BRANO ESTRATTO:

━━━━━━

Hugo Chàvez

“Come in se stesso infine l’eternità lo cambia” (1), Hugo Rafael Chávez Frías, scomparso il 5 marzo in piena gloria politica, si unisce a partire da ora e per sempre, nell’immaginario degli umili dell’America latina, alla piccola coorte dei grandi difensori della causa dei popoli: Emiliano Zapata, Che Guevara, Salvador Allende.

E’ stato senza dubbio il leader politico più celebre del suo tempo. Il che non significa che il suo pensiero e la sua opera siano stati riconosciuti. Perché era anche il leader più odiosamente attaccato e demonizzato dai grandi mezzi di comunicazione dominanti. Se la sua traiettoria politica, da quando è arrivato al potere in Venezuela nel 1999, è stata relativamente ben studiata, la stessa cosa non accade con i periodi precedenti della sua prima vita. Come nasce Chávez? Dove si è formato? Che influenze ha ricevuto? Quando decise di prendere il potere? Questi aspetti della sua apparizione, è quel che vorremmo ricordare qui.

Al principio, nulla lasciava intendere per Hugo Chávez  un destino tanto singolare. In effetti, venne al mondo all’interno di una famiglia molto povera in un angolo tra i più oscuri del “lontano ovest” del Venezuela, a Sabaneta, una piccola città degli Llanos, le infinite pianure che si estendono ai piedi delle Ande. Quando nacque, nel 1954, i suoi genitori non avevano compiuto vent’anni. Insegnanti precari in un remoto villaggio, sottopagati, dovettero affidare i loro primi due figli (Hugo e il suo fratello Adán) alla nonna paterna dei bambini. Rosa Inés, meticcia afro-indigena, li allevò fino all’età di quindici anni. Persona molto intelligente, molto pedagogica, dotata di una notevole sensatezza e traboccante di amore, questa nonna ha avuto un’influenza decisiva sulla formazione del piccolo Hugo.

Appena fuori dal paese, Rosa abitava una casa amerindia con il pavimento di terra battuta, i muri di adobe (fango pressato, ndt) e con il tetto di foglie di palma. Senza acqua corrente, senza elettricità. Priva di risorse, viveva della vendita di alcuni dolci che essa stessa preparava con la frutta del suo piccolo giardino. Così che, fin dalla prima infanzia, Hugo imparò a lavorare la terra, potare le piante, coltivare il mais raccogliere i frutti, occuparsi degli animali. Si impadronì del sapere agricolo ancestrale di Rosa Inés. Partecipava a tutti i lavori di casa, andava a prendere l’acqua, spazzava la casa, aiutava a fare i dolci. E, a sette o otto anni, andava a venderli camminando per le strade di Sabaneta, gridando alle uscite del cinema, al bocciodromo e al mercato.

━━━━━━

DATI FORNITI:
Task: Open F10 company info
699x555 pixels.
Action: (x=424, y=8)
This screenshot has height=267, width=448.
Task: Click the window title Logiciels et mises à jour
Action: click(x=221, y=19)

━━━━━━

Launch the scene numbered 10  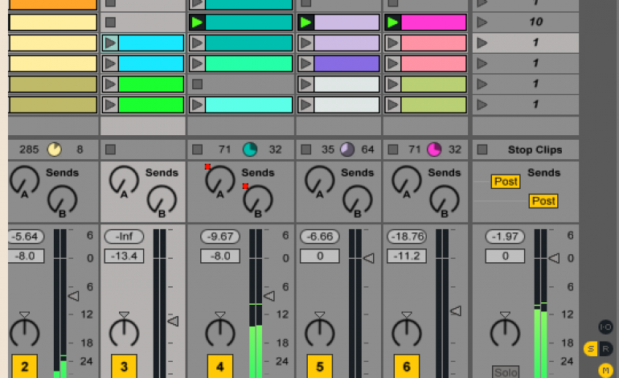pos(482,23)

━━━━━━

CONSEGNA 1: Ripeti dal brano su Hugo Chávez il tratto che comincia con le parole "Al principio, nulla" e termina dopo le parole "del piccolo Hugo.".
CONSEGNA 2: Secondo il brano su Hugo Chávez, a quale piccola coorte di grandi difensori della causa dei popoli si unisce Chávez? Elencane tutti i nomi.

RISPOSTA 1:
Al principio, nulla lasciava intendere per Hugo Chávez  un destino tanto singolare. In effetti, venne al mondo all’interno di una famiglia molto povera in un angolo tra i più oscuri del “lontano ovest” del Venezuela, a Sabaneta, una piccola città degli Llanos, le infinite pianure che si estendono ai piedi delle Ande. Quando nacque, nel 1954, i suoi genitori non avevano compiuto vent’anni. Insegnanti precari in un remoto villaggio, sottopagati, dovettero affidare i loro primi due figli (Hugo e il suo fratello Adán) alla nonna paterna dei bambini. Rosa Inés, meticcia afro-indigena, li allevò fino all’età di quindici anni. Persona molto intelligente, molto pedagogica, dotata di una notevole sensatezza e traboccante di amore, questa nonna ha avuto un’influenza decisiva sulla formazione del piccolo Hugo.

RISPOSTA 2:
Emiliano Zapata
Che Guevara
Salvador Allende